Przeciwko nowelizacji głosowały kluby opozycyjne, które argumentowały, że wprowadzenie opłaty doprowadzi do dalszego wzrostu cen paliw. Prezes PKN Orlen Daniel Obajtek deklarował w maju, że firma nie przerzuci opłaty na konsumentów. Sejm nie zaakceptował wniosku klubu Nowoczesna o odrzucenie ustawy. Ostatecznie za nowelą ustawy o biokomponentach i biopaliwach ciekłych głosowało 231 posłów, przeciw było 199, wstrzymało się dwóch.
Ustawa zakłada stworzenie Funduszu Niskoemisyjnego Transportu oraz wprowadzenie opłaty emisyjnej, z której finansowane mają być projekty związane m.in. z rozwojem elektromobilności w Polsce. Środki z opłaty w 85 proc. mają trafić do Narodowego Funduszu Ochrony Środowiska i Gospodarki Wodnej, a w 15 proc. - do FNT. Opłata wyniesie 80 zł od każdego 1 tys. litrów paliwa, który trafi na rynek w naszym kraju. W Ocenie Skutków Regulacji projektu ustawy wskazano, że w 2019 r. rząd planuje dzięki nowelizacji zebrać 1,7 mld zł, z czego do FNT trafi 340 mln zł. Natomiast w ciągu 10 lat przychody FNT mają wynieść 6,75 mld zł.

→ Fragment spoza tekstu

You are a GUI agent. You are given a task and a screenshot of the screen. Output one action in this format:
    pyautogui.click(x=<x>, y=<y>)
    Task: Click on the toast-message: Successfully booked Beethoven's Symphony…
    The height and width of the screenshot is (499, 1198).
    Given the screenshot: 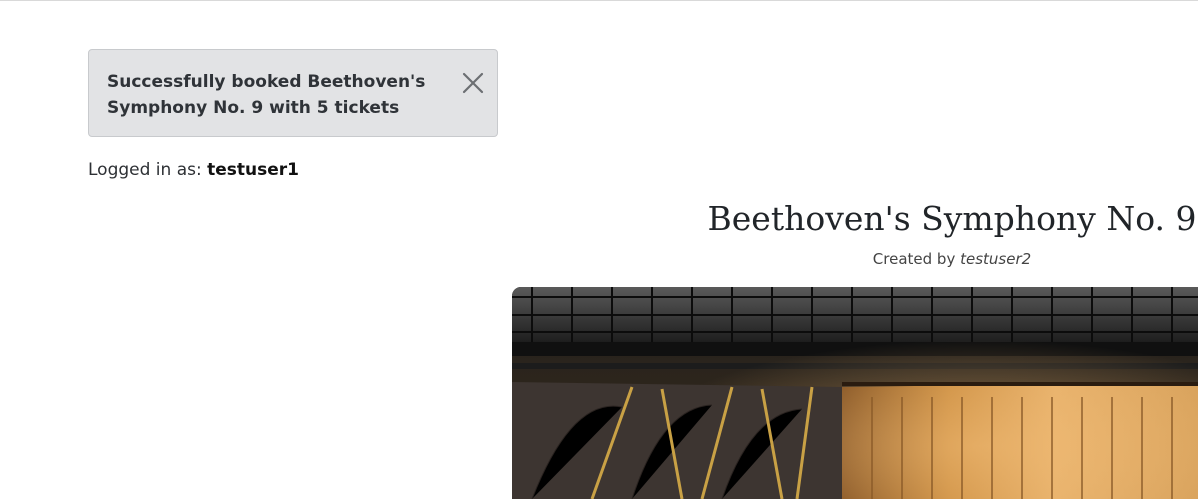 What is the action you would take?
    pyautogui.click(x=266, y=95)
    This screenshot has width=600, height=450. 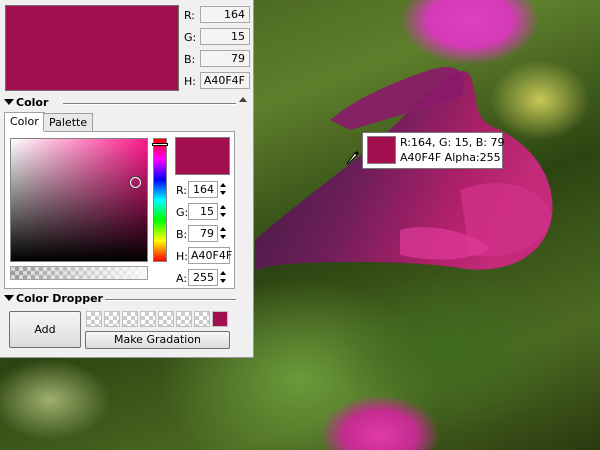 I want to click on r-readout: 164, so click(x=225, y=14).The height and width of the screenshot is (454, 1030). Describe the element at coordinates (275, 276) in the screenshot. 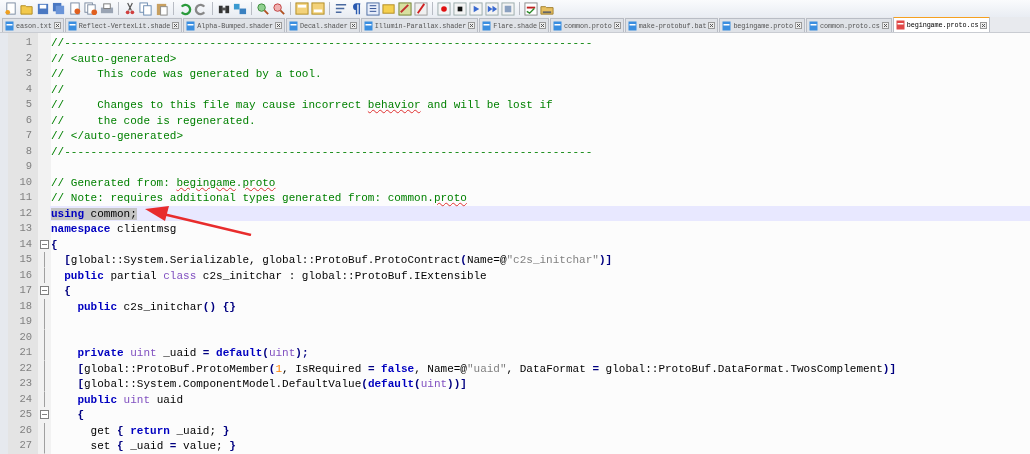

I see `code-line: public partial class c2s_initchar : global::ProtoBuf.IExtensible` at that location.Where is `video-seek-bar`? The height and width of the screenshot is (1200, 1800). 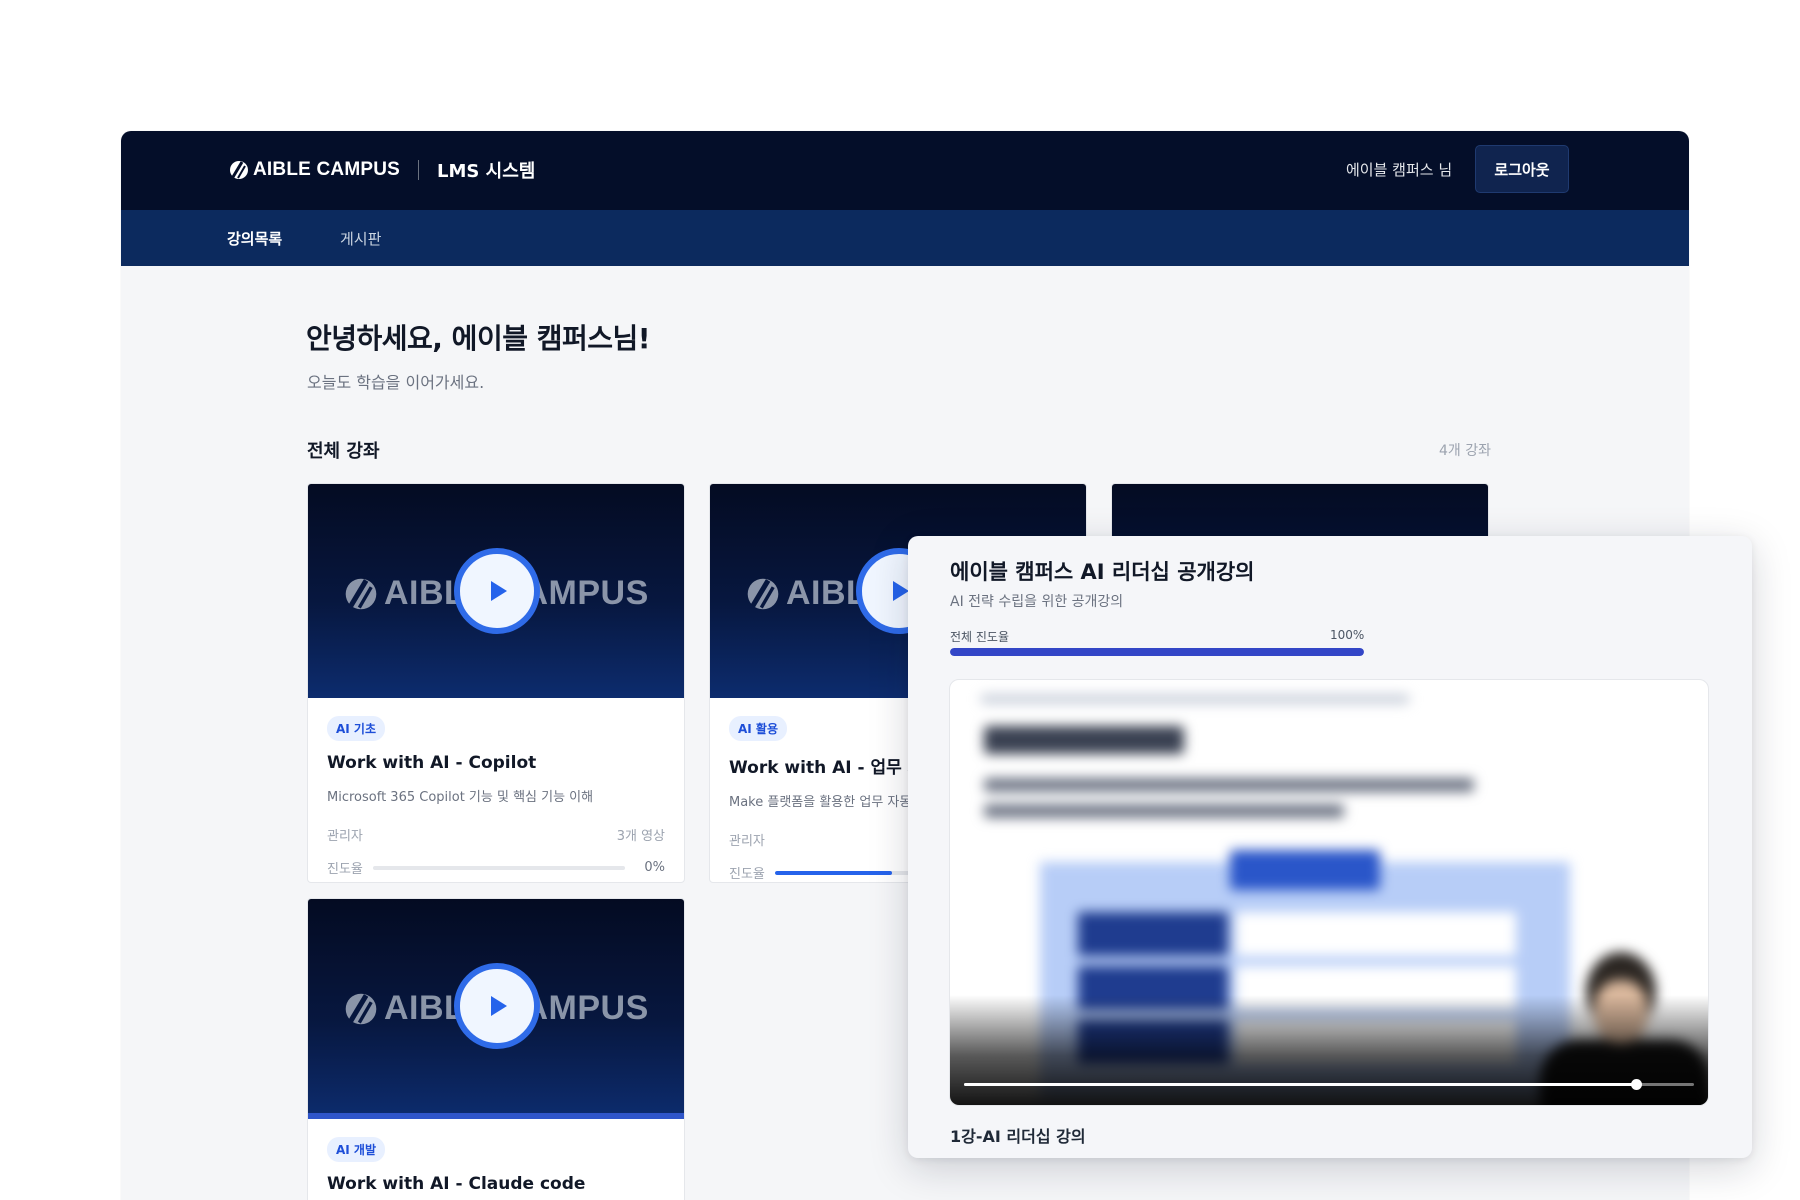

Nowe prawo pozwoli także samorządom tworzyć strefy czystego transportu w miastach, do których można ograniczyć wjazd pojazdów z tradycyjnym napędem silnikowym, np. poprzez pobieranie opłat. Podczas prac nad ustawą wprowadzono do niej zmianę, która stanowi, że opłata za wjazd do strefy czystego transportu nie będzie mogła być wyższa niż 2,50 zł za godzinę. Będzie mogła być ona pobierana w godzinach 9-17. Posłowie tym samym zrezygnowali z dobowej opłaty w wysokości 25 zł.